Start of GIVEN RECORDS
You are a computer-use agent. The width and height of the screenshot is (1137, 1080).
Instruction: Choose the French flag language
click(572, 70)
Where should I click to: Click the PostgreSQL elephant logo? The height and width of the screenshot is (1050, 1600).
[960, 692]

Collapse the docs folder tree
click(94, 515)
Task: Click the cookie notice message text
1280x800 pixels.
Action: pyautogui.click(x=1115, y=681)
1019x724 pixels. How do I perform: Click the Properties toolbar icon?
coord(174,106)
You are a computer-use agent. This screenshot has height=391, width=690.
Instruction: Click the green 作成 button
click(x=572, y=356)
End of GIVEN RECORDS
● TASK INSTRUCTIONS:
Render every line of the data above as a JSON list of strings, one string per line, leaving out blank lines.

● SOLUTION TO THE EXERCISE:
[
  "You are a computer-use agent. The width and height of the screenshot is (1137, 1080).",
  "Instruction: Choose the French flag language",
  "click(572, 70)",
  "Where should I click to: Click the PostgreSQL elephant logo? The height and width of the screenshot is (1050, 1600).",
  "[960, 692]",
  "Collapse the docs folder tree",
  "click(94, 515)",
  "Task: Click the cookie notice message text",
  "1280x800 pixels.",
  "Action: pyautogui.click(x=1115, y=681)",
  "1019x724 pixels. How do I perform: Click the Properties toolbar icon?",
  "coord(174,106)",
  "You are a computer-use agent. This screenshot has height=391, width=690.",
  "Instruction: Click the green 作成 button",
  "click(x=572, y=356)"
]